14.05.2025Seferihisar'da topraksız çiftçi
Ayşe Süer, İzmir’in Seferihisar ilçesinde bir ilk gerçekleştirerek hem geleceğin tarımına hem de iklim krizi mücadelesine topraksız tarımla bir tuğla koyuyor. Süer, hem toprağı yormuyor hem de 1’e 300 verim alıyor.
Türkiye'de tatlı su kaynaklarının yüzde 70'i, yani yaklaşık 4'te 3'ü tarımsal sulamada kullanılıyor.

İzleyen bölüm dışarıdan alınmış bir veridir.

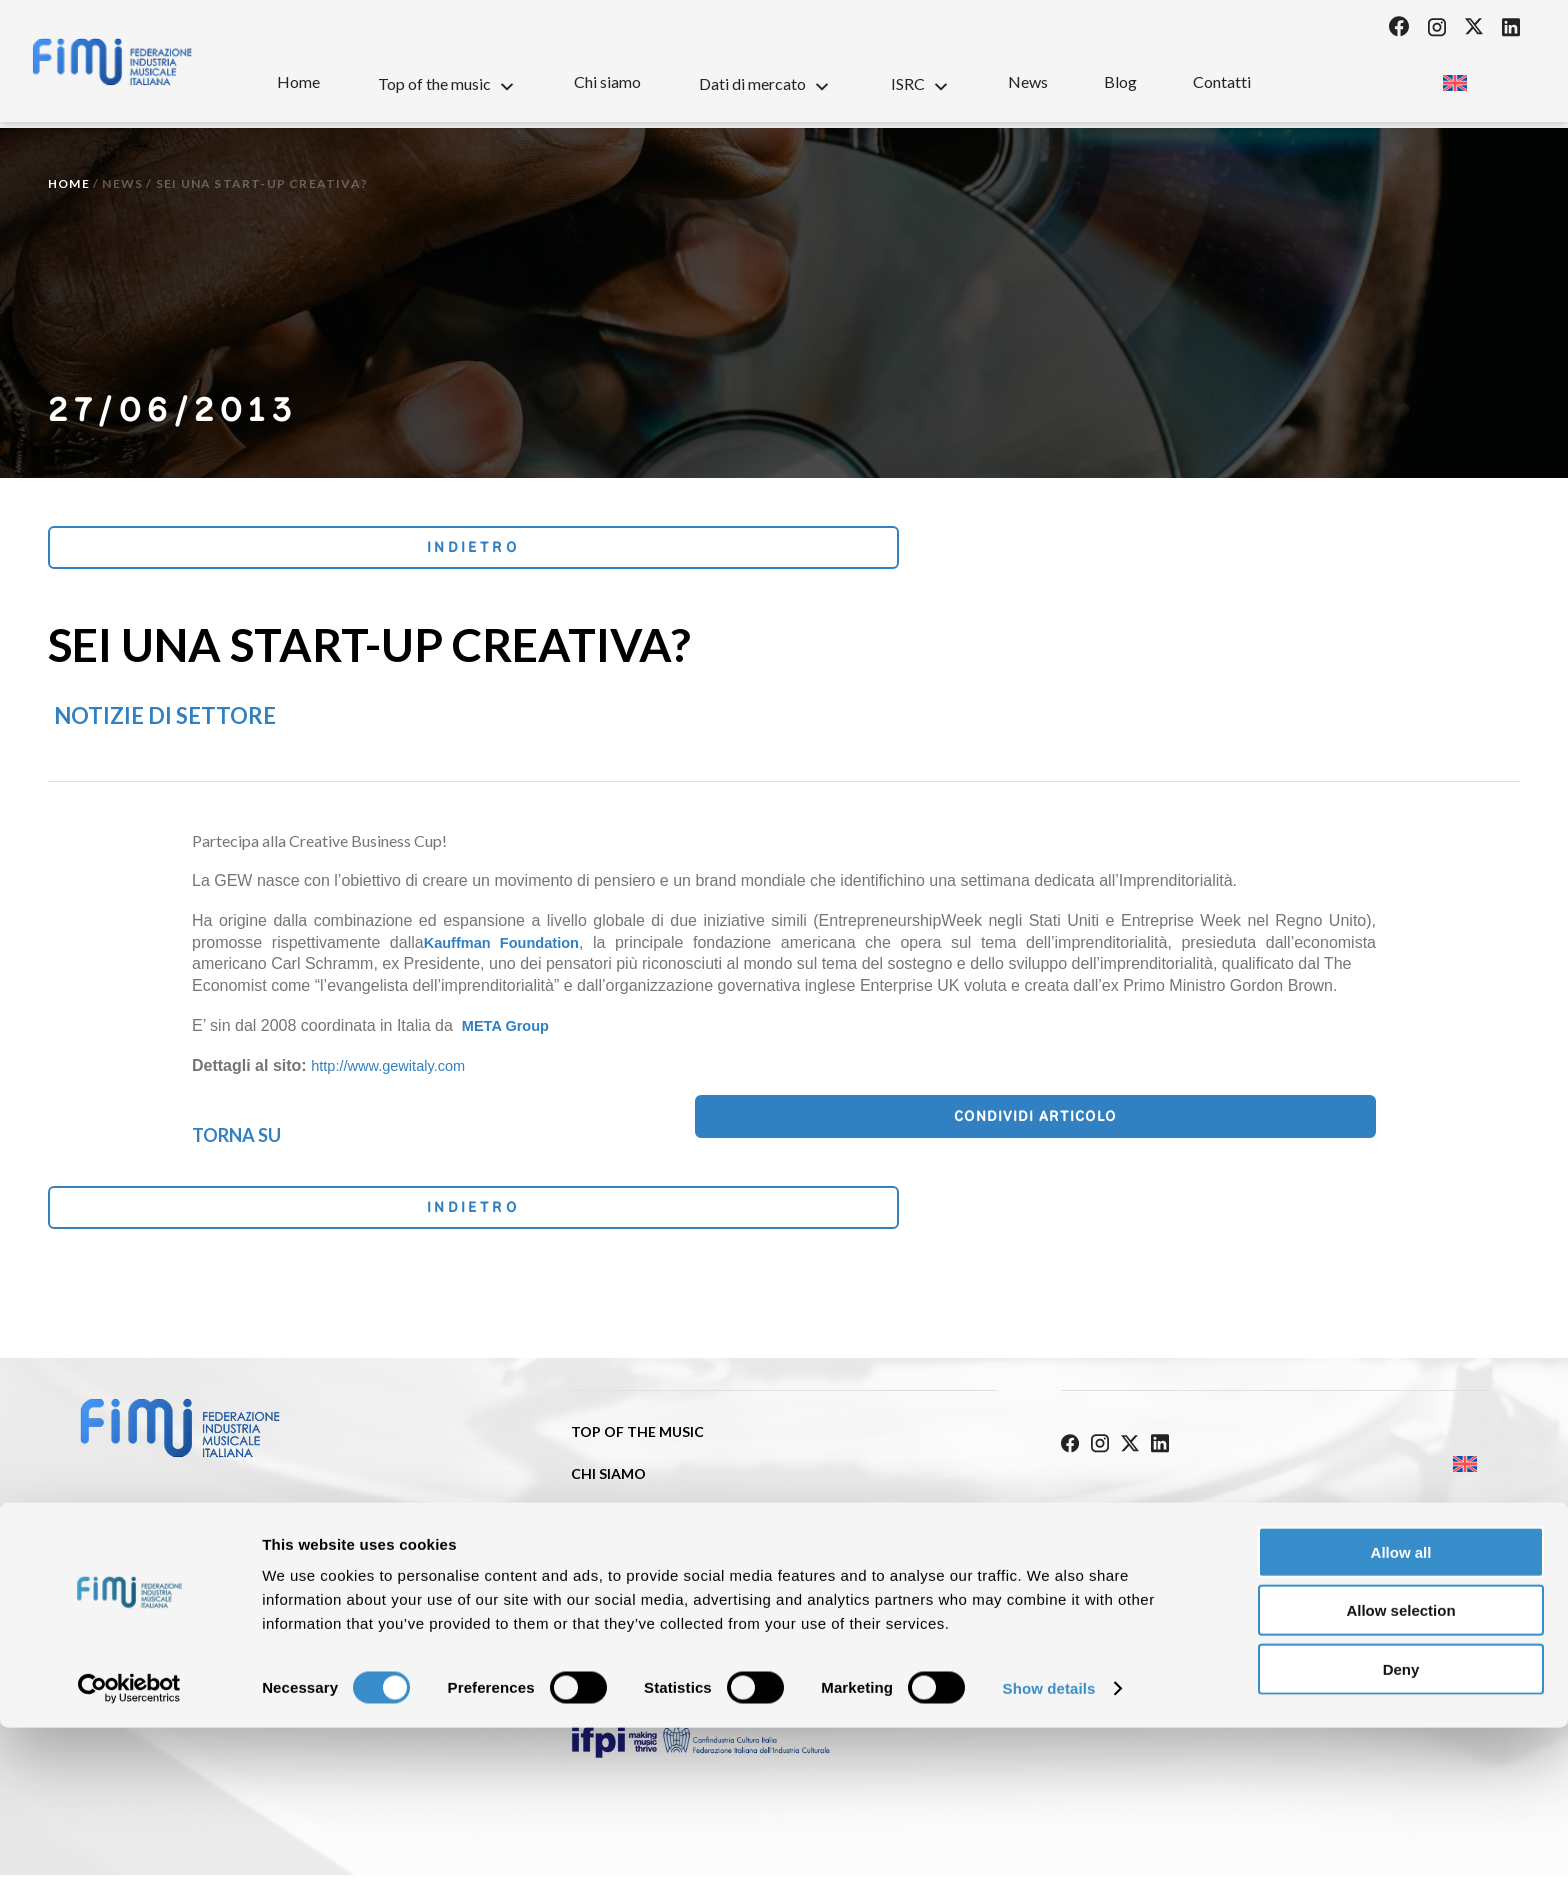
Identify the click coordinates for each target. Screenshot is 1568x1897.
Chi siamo (607, 81)
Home (298, 81)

Su kıtı şehir olarak tanımlanan İzmir'de tarım alanları vahşi sulama nedeniyle tehlike altındayken, gıda üzerine yapılan araştırmalar 2050 yılında 9 milyar insanın gıdaya erişiminin tehlike altında olacağını gösteriyor. Ülkeler ise gittikçe artan nüfusun gıda gereksinimini karşılamak, su ve gübre açısından daha az girdi ile daha yüksek verim almak, gıda güvenliğini sağlamak için küresel tarım politikaları oluşturuyor.
30 günde hasat
Seferihisar İlçe Tarım Müdürlüğü tarafından örnek kadın çiftçi olarak gündeme getirilen Ayşe Süer, İzmir'in Seferihisar ilçesi Orhanlı Mahallesi'nde topraksız tarım ile uğraşıyor. 11 çeşit marul üreten Süer, geleneksel tarımda 90 günde elde edilen hasadı 1 ayda gerçekleştiriyor ve 1'e 300 alıyor. Mesleği fizyoterapist olan Süer, topraksız tarım fikri ile Hollanda ziyareti sırasında ziyaret ettiği sera ile tanıştığını söyleyerek bu tür tarımın kendine gösterdiği yolu "Topraksız tarım serası bana geleceğin tarımının bu olduğunu gösterdi. Üretim metodunun bilimselliği, verimliliği ve yüksek su tasarrufu bu üretim şekline girmek istememe sebep oldu" sözleriyle anlatıyor.
Tasarruf sağlıyor
Özellikle İzmir gibi su kıtı şehir olarak tanımlanan kentlerde, sulamaya gerek duyulmayan, yağmur suyunun yettiği ya da tasarruflu sulamayla yetişebilen tarımsal ürünlerin yetiştirilmesine öncelik veriliyor. Süer bu yüzden su kullanımının önemine "Topraksız tarım uygulamalarını arttırmak iklim krizine karşı tek çıkış yolu gibi görünüyor. Dünyada kullanılan tatlı su miktarının yüzde 70'i tarımda harcanıyor. Gerçek anlamda bir su tasarrufuna gidilmek isteniyorsa, önce tarımdaki suyun kontrol altına alınması gerekiyor. Topraksız tarım serasında, geleneksel tarımda olduğu gibi traktör, iş makinesi kullanılmaz. İklim değişiklikleri, hastalıklar ve kuraklık da göz önünde bulundurulduğunda topraksız tarım birçok sorunun üstesinden gelebiliyor" sözleriyle dikkat çekiyor.
Verimi arttırıyor
Topraksız tarım ile aşırı gübre ve zirai ilaç kullanımından kaçınıldığına da dikkat çeken Süer, "Geleneksel tarım ile topraksız tarım arasındaki en büyük fark, bitkilerin toprak ile temasının olmaması, dolayısıyla topraktan gelen zararlılarla mücadele etmek zorunda kalınmamasıdır. Bu sistem, ekimi yapılan mahsulden alınan verimi büyük oranda arttırıyor. Vasat olarak tabir edilen topraklarda bu sistemle tarım yapılabilmektedir" diyor. Süer açıklamalarını "Geleneksel tarım da, topraksız tarım gibi çevreci ve yenilikçi yaklaşımlar desteklenmezse, ileride yiyecek ürün bulunamayacağını düşünüyoruz. Bu yola bu düşüncemizle çıktık. Hem ülkemiz, hem dünya için oldukça yapıcı bir üretim içinde olduğumuzu düşünüyoruz. Toplumun, topraksız tarım ile ilgili daha fazla bilgilendirilmesi gerektiğini düşünüyoruz" sözleriyle sonlandırıyor.